There is a very unofficial poll here: http://sixrevisions.com/web-development/the-15-most-popular-text-editors-for-developers/ FWIW, I think the niche where Vim dominates the competition is that it's the only editor that reliably works through a command-line ssh session. I would bet that anyone who has had to administer a remote system through SSH is comfortable with, or at least familiar with Vim, with the possible exception of Dr. Richard Hipp who I think uses ed, or possibly a GPL-licensed clone of Edlin. Vim and Emacs also seem to have modes for the newest programming languages before other editors.
You may also find some information on the Editor War Wikipedia page, maybe on the talk page or in the references. Some people search job boards and sites like StackExchange and count the hits for various technologies like emacs vs. vi or vim (emacs emacs emacs bwahahahah!).

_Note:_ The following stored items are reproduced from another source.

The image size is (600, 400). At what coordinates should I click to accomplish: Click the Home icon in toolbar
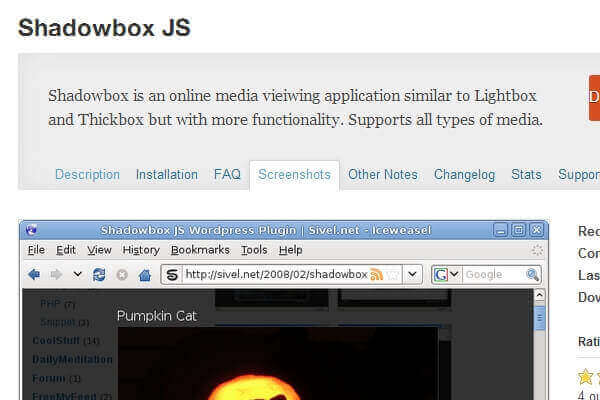coord(145,274)
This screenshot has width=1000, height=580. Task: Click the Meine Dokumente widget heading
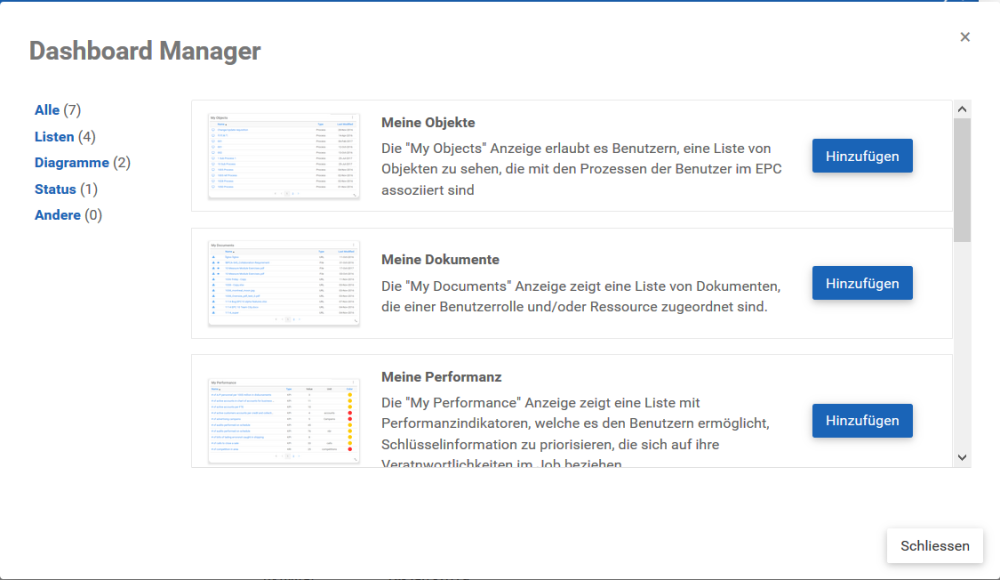[x=440, y=259]
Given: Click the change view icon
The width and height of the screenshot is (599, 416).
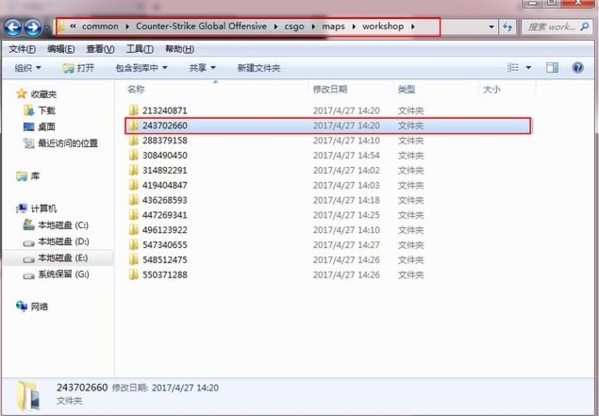Looking at the screenshot, I should (513, 68).
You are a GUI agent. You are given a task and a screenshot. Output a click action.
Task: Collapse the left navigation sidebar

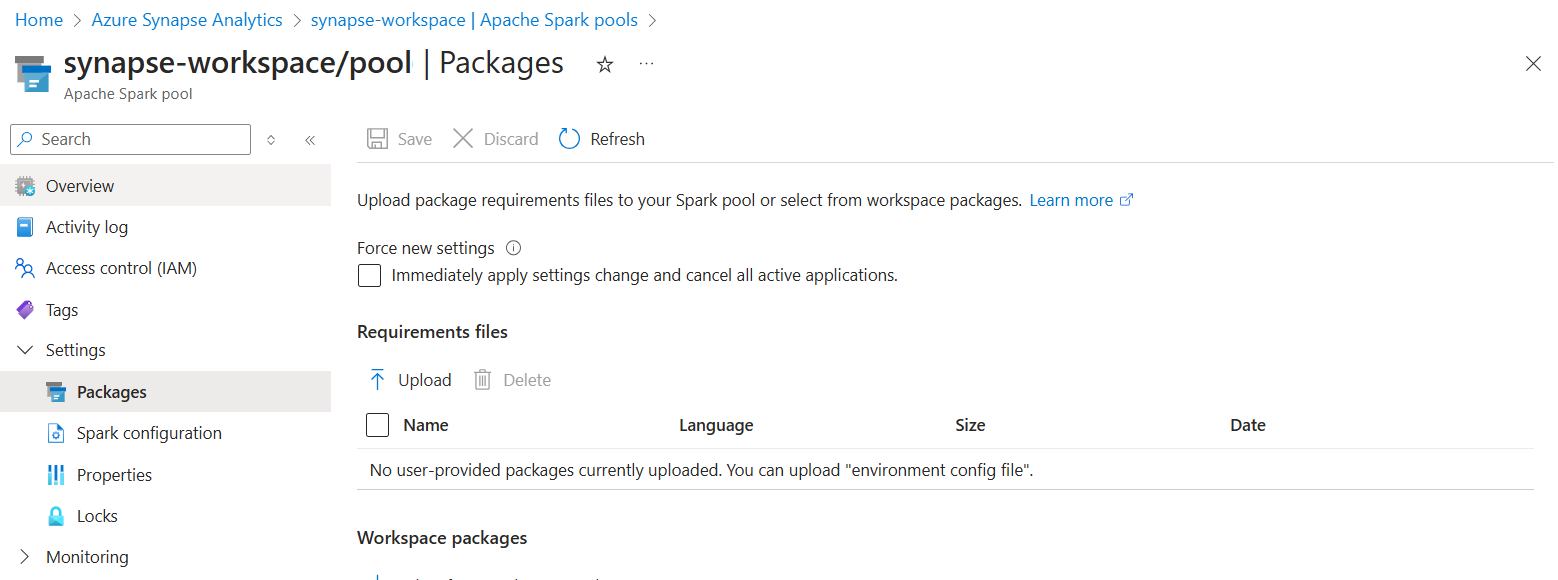click(x=309, y=139)
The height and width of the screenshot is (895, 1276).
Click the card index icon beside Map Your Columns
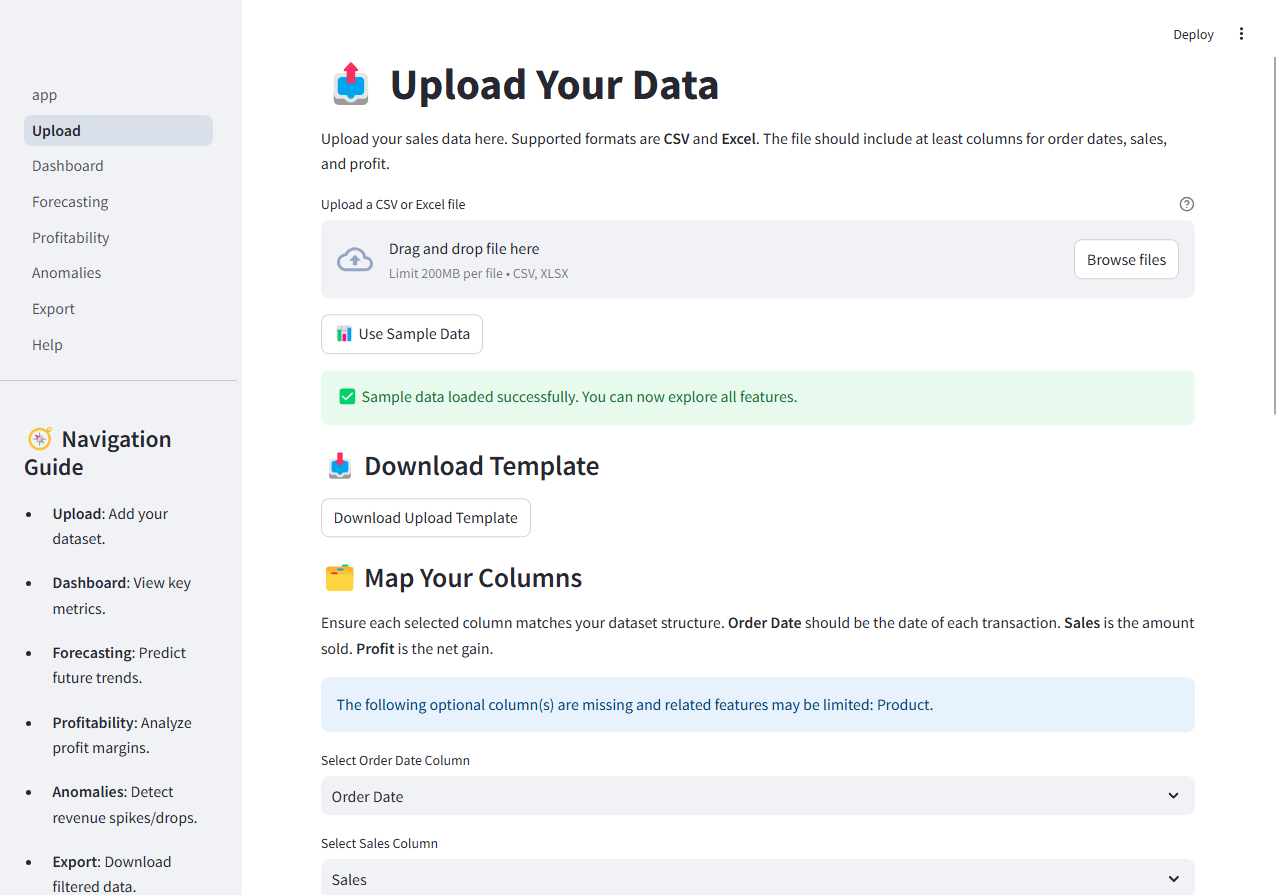[x=339, y=577]
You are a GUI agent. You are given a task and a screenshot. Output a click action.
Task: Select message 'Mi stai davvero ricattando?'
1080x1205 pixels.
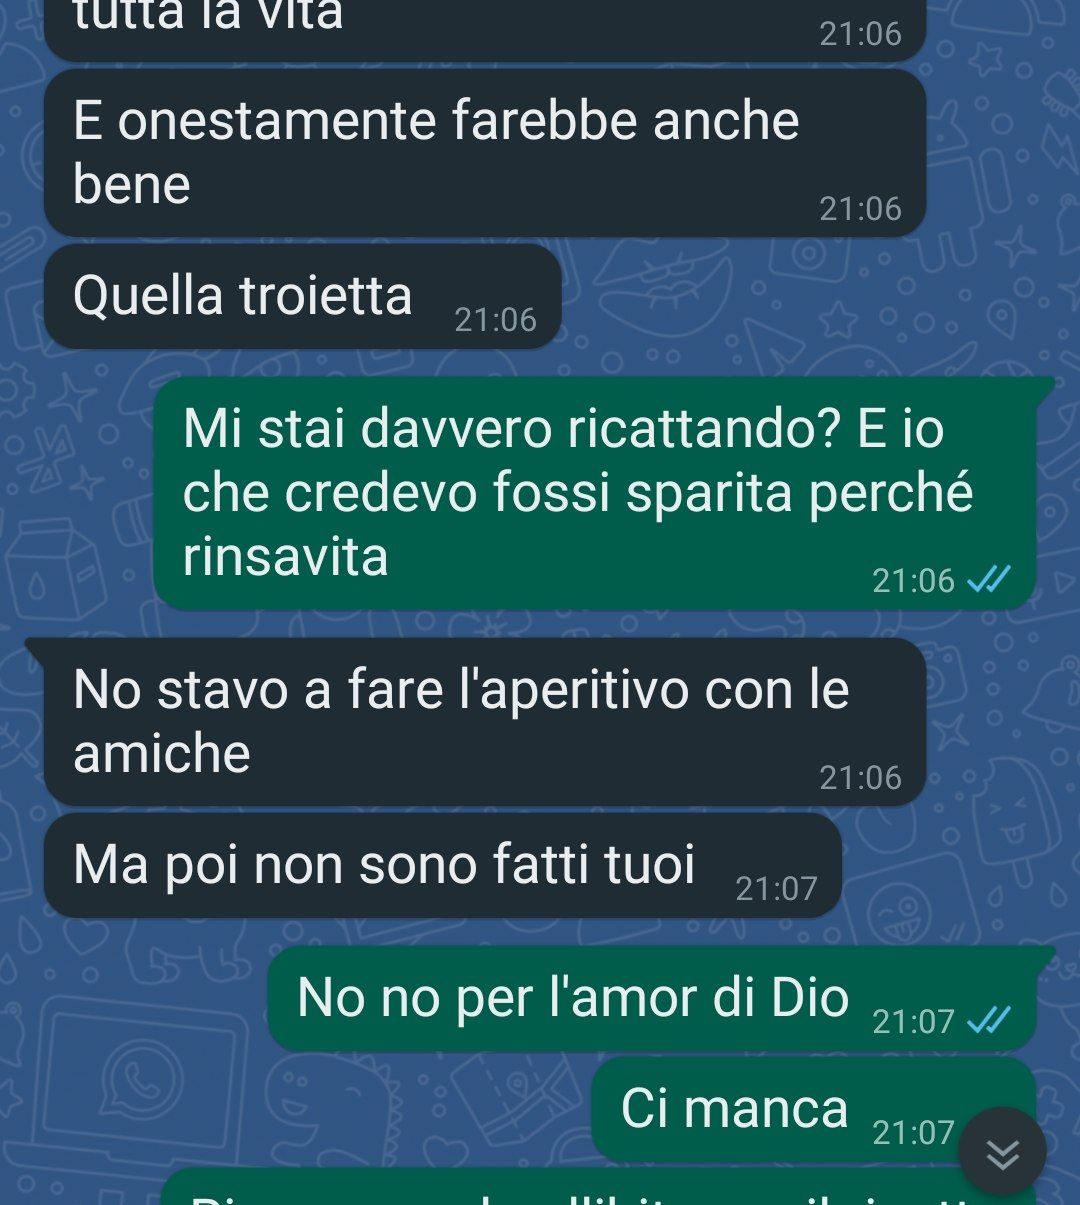coord(595,493)
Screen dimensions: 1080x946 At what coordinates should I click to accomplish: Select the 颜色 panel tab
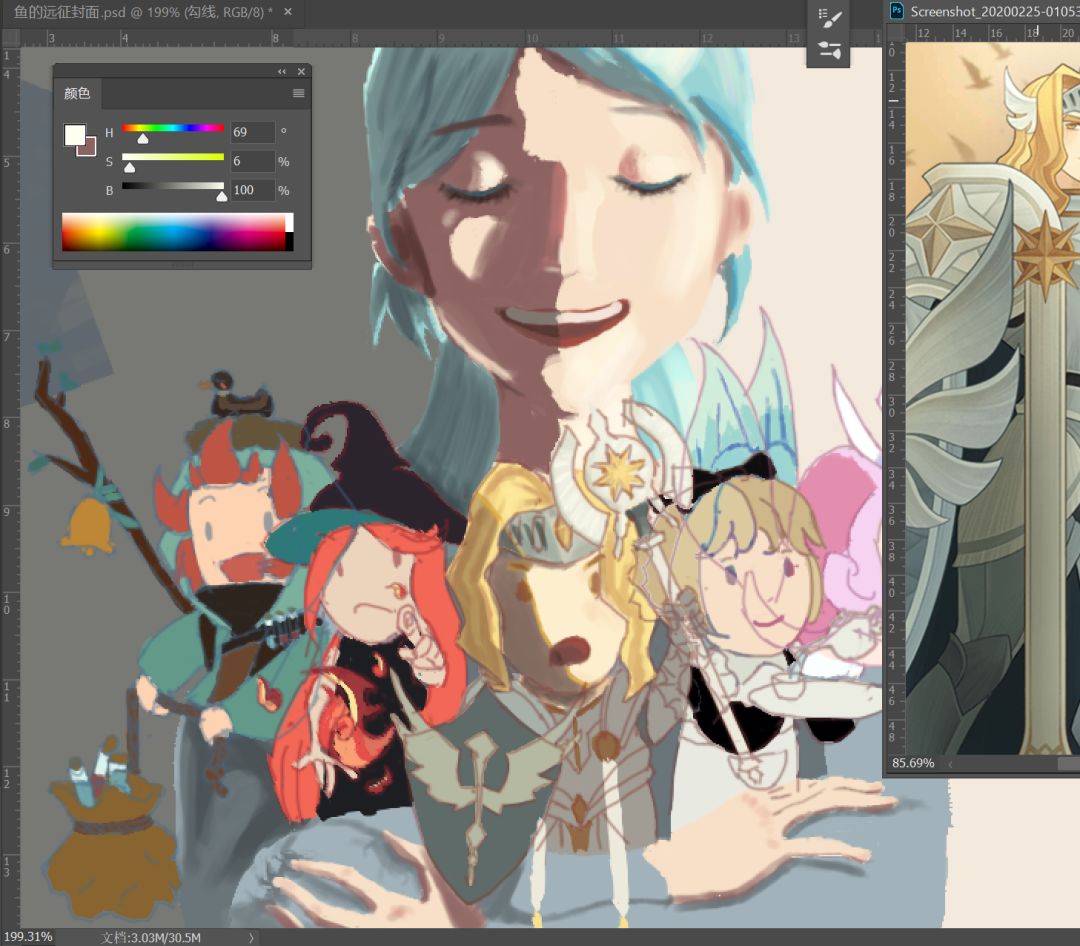point(77,93)
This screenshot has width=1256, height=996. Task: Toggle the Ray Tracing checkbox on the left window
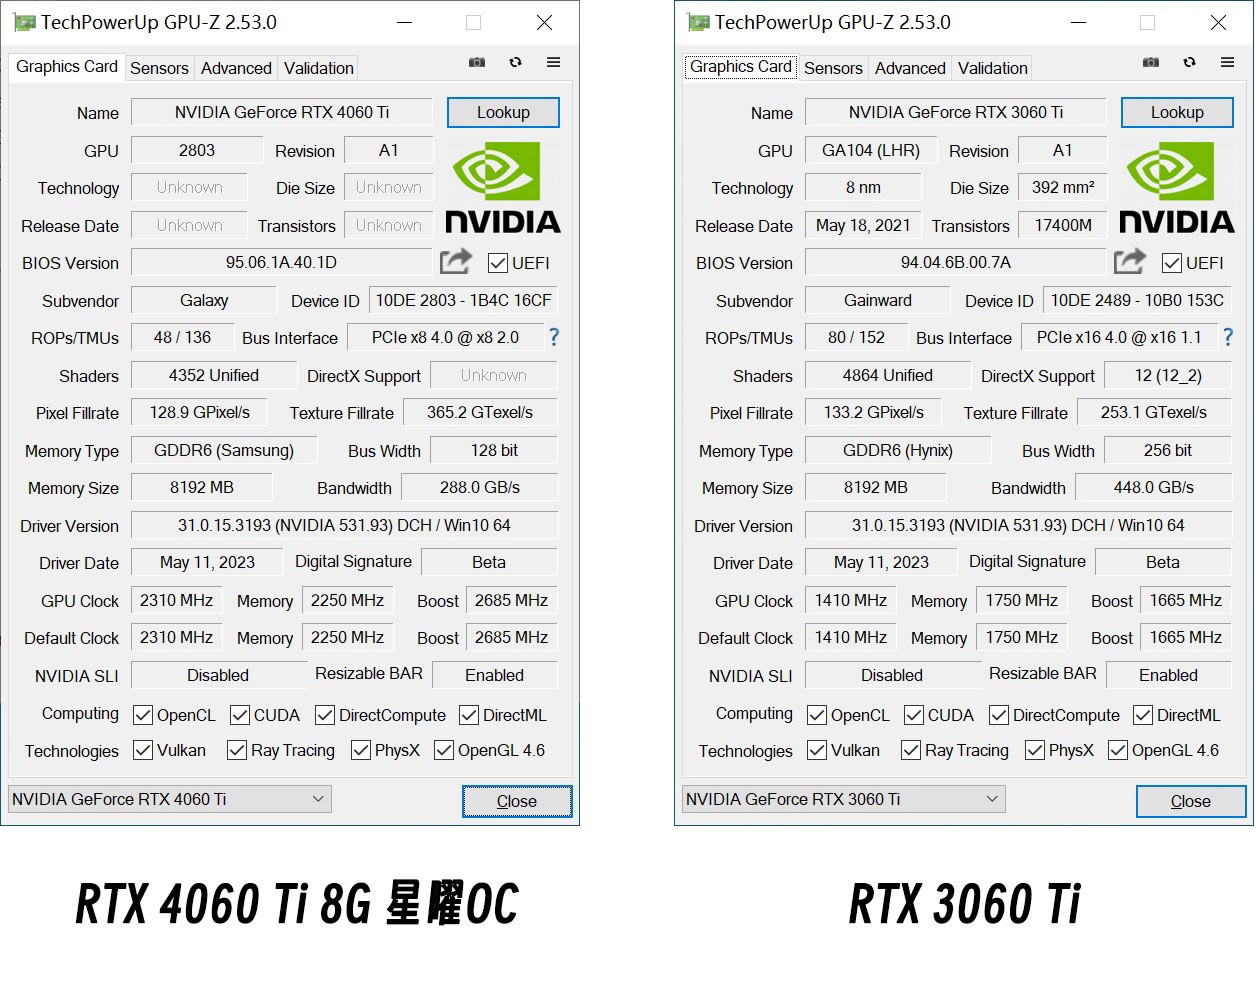(x=236, y=750)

Finally, someone once told me that if I was really serious about using Emacs everywhere, I needed to know enough Vi to download and build Emacs on any operating system. Which is to say that Vi comes pre-installed with most flavors of *nix and most *nix emulators. From personal experience I can tell you that the Alt key has taken on special significance in windowed-desktops a way that makes emacs difficult or impossible to use in a gui environment when started from a terminal. Vim has no such difficulties.
P.S. For the record, I now use Emacs and vim almost equally. Emacs when I want to use elisp and regular expressions to format text in a buffer (e.g. to format output of sql queries or command line scripts for use in spreadsheets). Vim for any general file editing from the terminal or through ssh.